PROMPT :: Below is some material. Set down exactly the line where "У кошик (584, 464)" appears and all lines after it, and stop at the last line.

INPUT MATERIAL ::

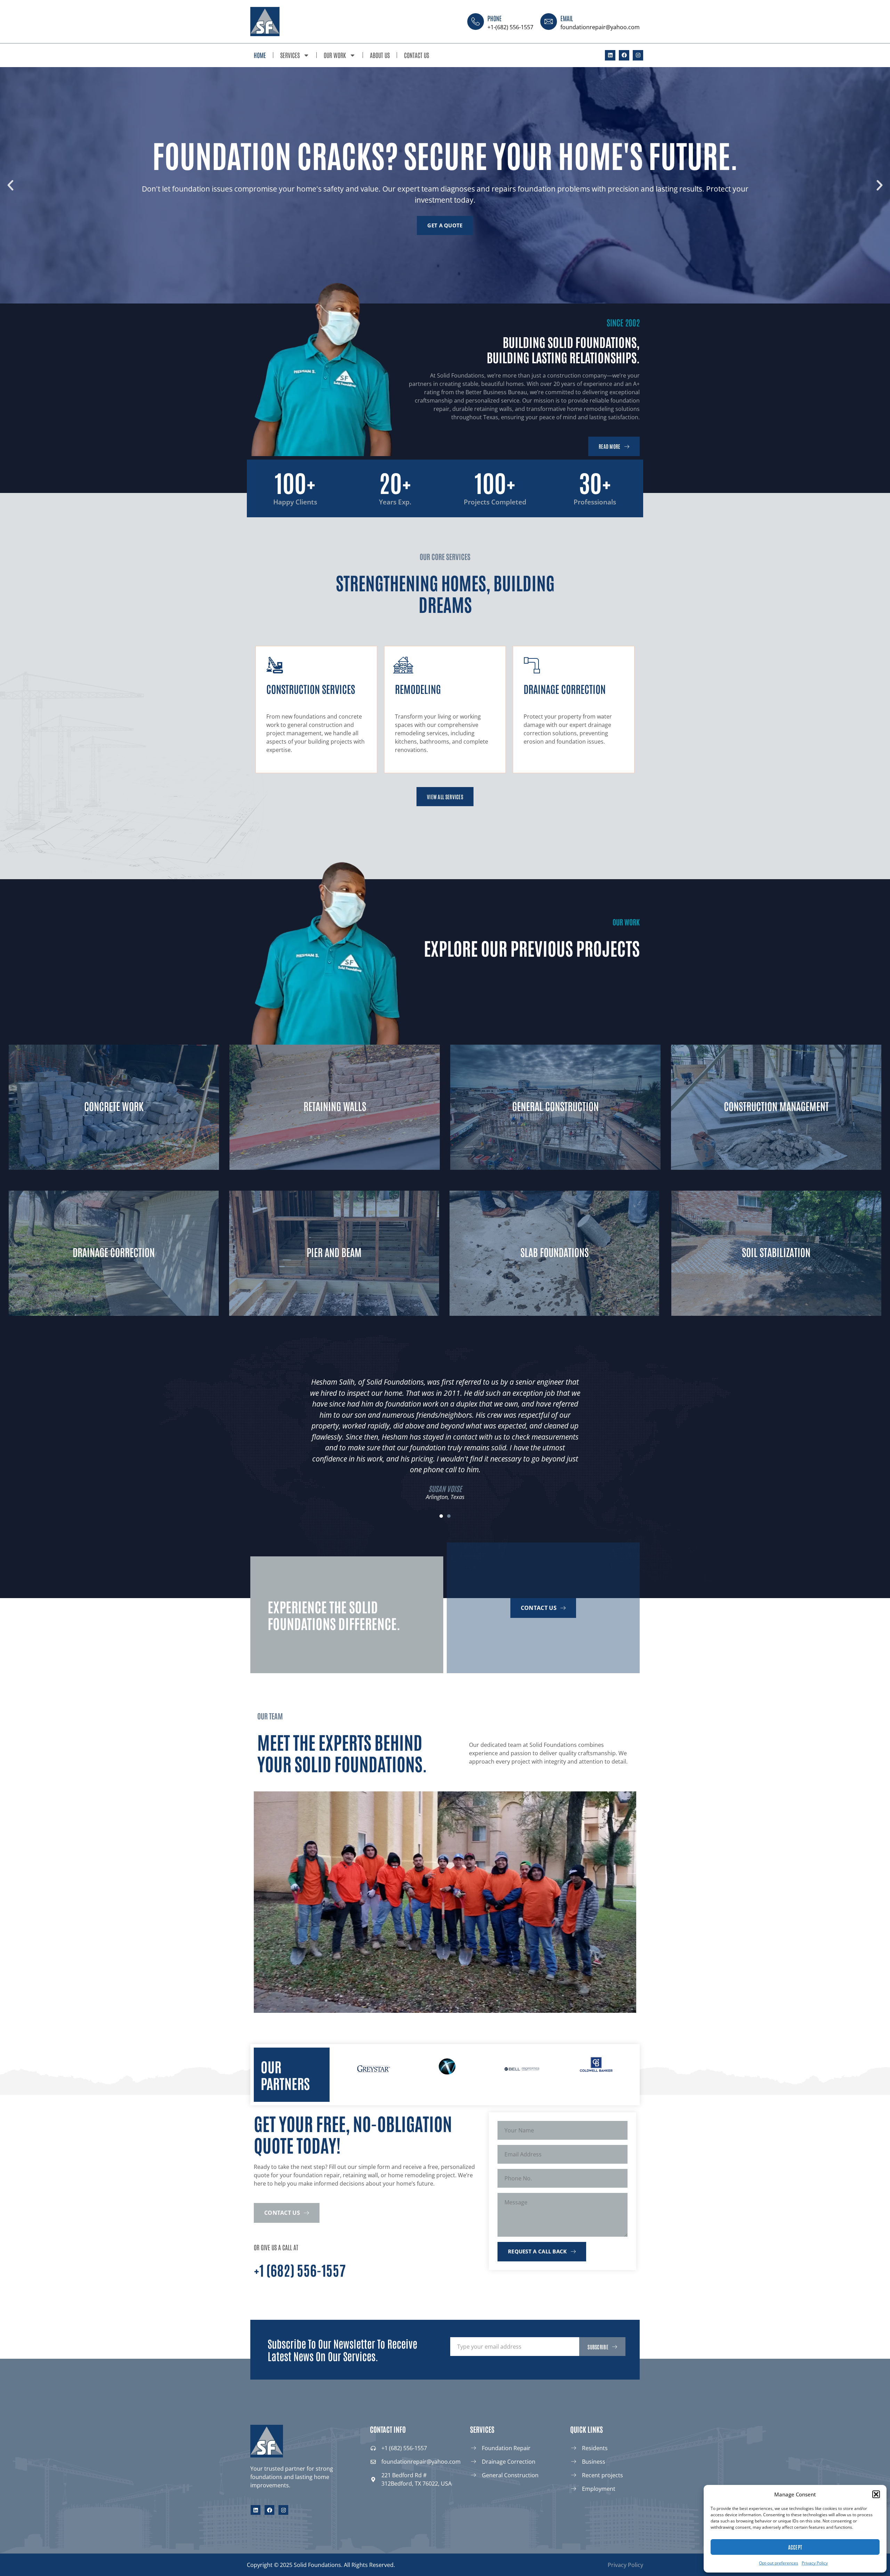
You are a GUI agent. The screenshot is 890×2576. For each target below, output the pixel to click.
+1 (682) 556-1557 (300, 2270)
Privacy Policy (815, 2563)
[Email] (548, 21)
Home (260, 55)
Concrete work (114, 1105)
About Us (380, 55)
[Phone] (475, 21)
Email (566, 18)
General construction (555, 1105)
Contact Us (416, 55)
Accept (795, 2547)
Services (290, 55)
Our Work (335, 55)
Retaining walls (335, 1105)
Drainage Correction (114, 1251)
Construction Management (776, 1105)
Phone (494, 18)
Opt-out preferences (778, 2563)
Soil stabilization (776, 1251)
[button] (876, 2494)
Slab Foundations (554, 1251)
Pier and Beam (334, 1251)
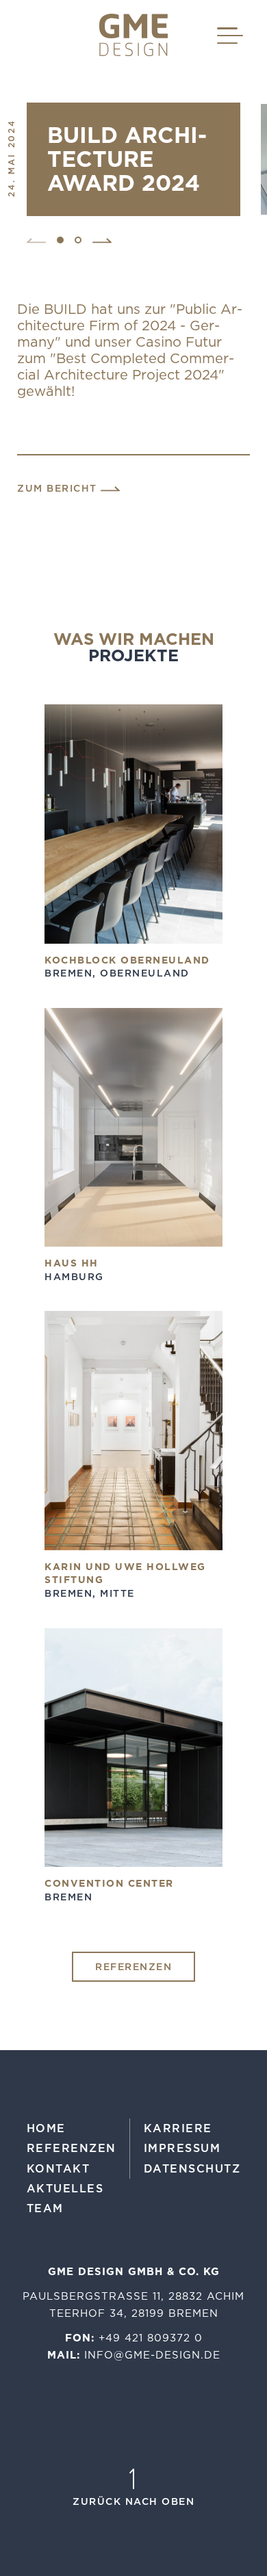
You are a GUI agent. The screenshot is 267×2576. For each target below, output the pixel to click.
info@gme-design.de (152, 2355)
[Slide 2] (78, 240)
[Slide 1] (60, 240)
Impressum (182, 2147)
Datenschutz (192, 2168)
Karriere (178, 2128)
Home (46, 2128)
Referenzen (133, 1967)
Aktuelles (65, 2188)
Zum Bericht (59, 488)
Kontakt (58, 2168)
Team (45, 2208)
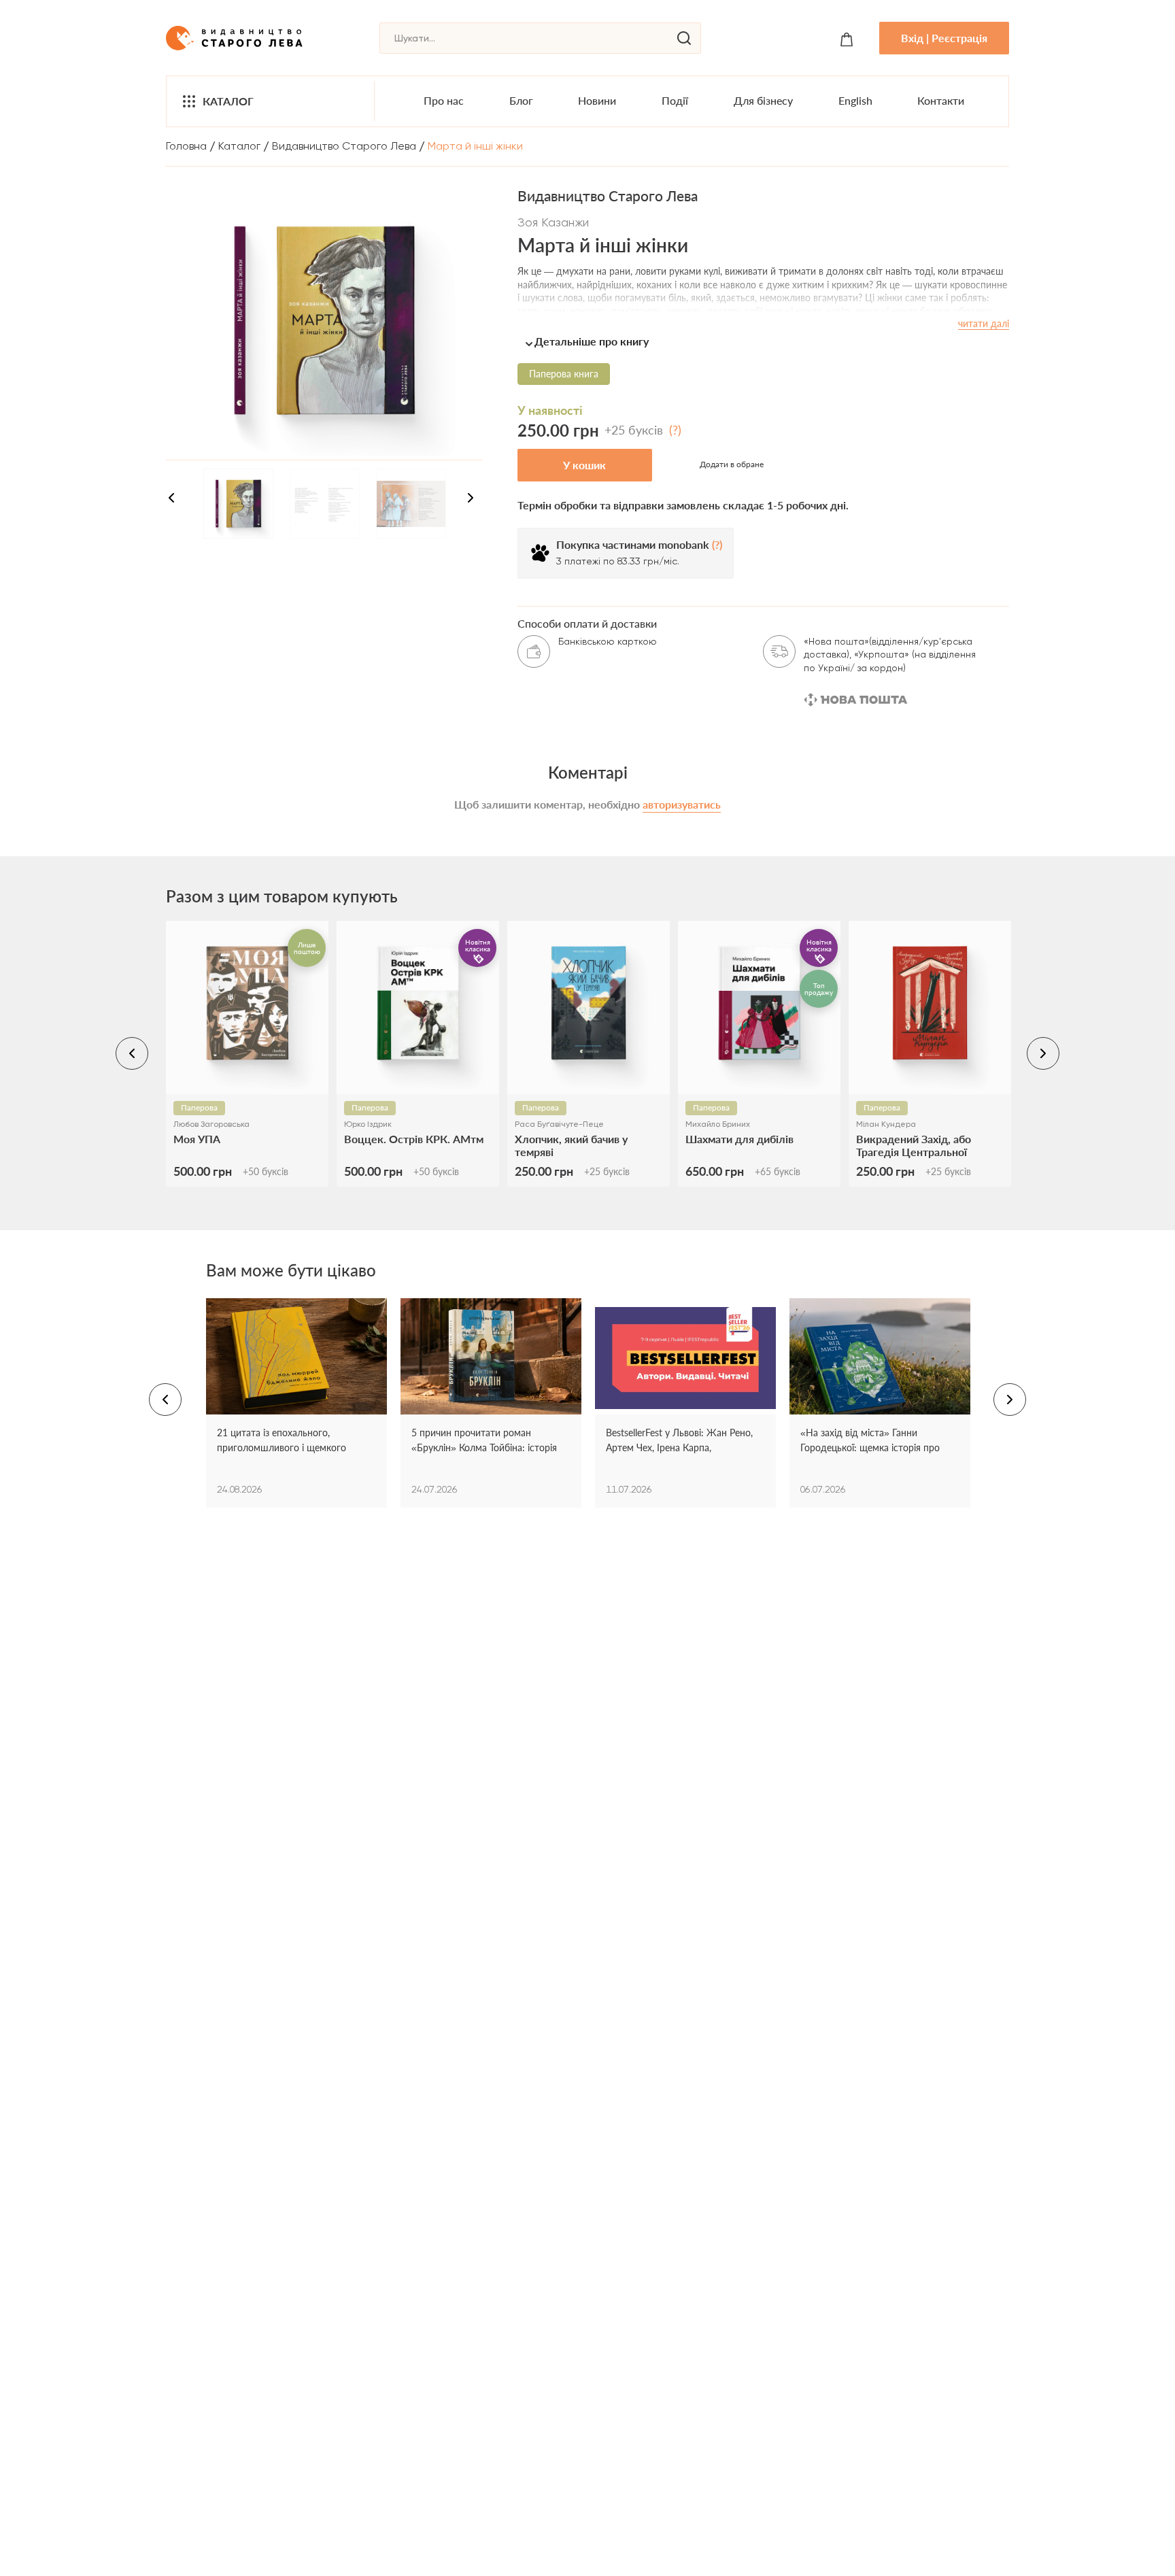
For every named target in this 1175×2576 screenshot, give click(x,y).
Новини (597, 100)
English (855, 100)
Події (675, 100)
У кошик (584, 464)
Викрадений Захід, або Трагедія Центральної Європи (913, 1145)
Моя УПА (196, 1138)
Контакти (940, 100)
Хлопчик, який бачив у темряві (571, 1145)
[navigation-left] (171, 500)
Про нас (444, 100)
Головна (186, 145)
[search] (684, 38)
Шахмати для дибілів (739, 1138)
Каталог (228, 101)
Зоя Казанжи (553, 222)
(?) (675, 429)
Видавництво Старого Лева (344, 145)
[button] (763, 341)
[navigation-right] (470, 500)
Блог (521, 100)
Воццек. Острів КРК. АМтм (413, 1138)
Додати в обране (732, 464)
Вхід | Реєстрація (944, 37)
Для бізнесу (763, 100)
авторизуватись (682, 804)
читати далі (983, 323)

OUTPUT OF THE EXERCISE ::
У кошик (584, 464)
Викрадений Захід, або Трагедія Центральної Європи (913, 1145)
Моя УПА (196, 1138)
Контакти (940, 100)
Хлопчик, який бачив у темряві (571, 1145)
[navigation-left] (171, 500)
Про нас (444, 100)
Головна (186, 145)
[search] (684, 38)
Шахмати для дибілів (739, 1138)
Каталог (228, 101)
Зоя Казанжи (553, 222)
(?) (675, 429)
Видавництво Старого Лева (344, 145)
[button] (763, 341)
[navigation-right] (470, 500)
Блог (521, 100)
Воццек. Острів КРК. АМтм (413, 1138)
Додати в обране (732, 464)
Вхід | Реєстрація (944, 37)
Для бізнесу (763, 100)
авторизуватись (682, 804)
читати далі (983, 323)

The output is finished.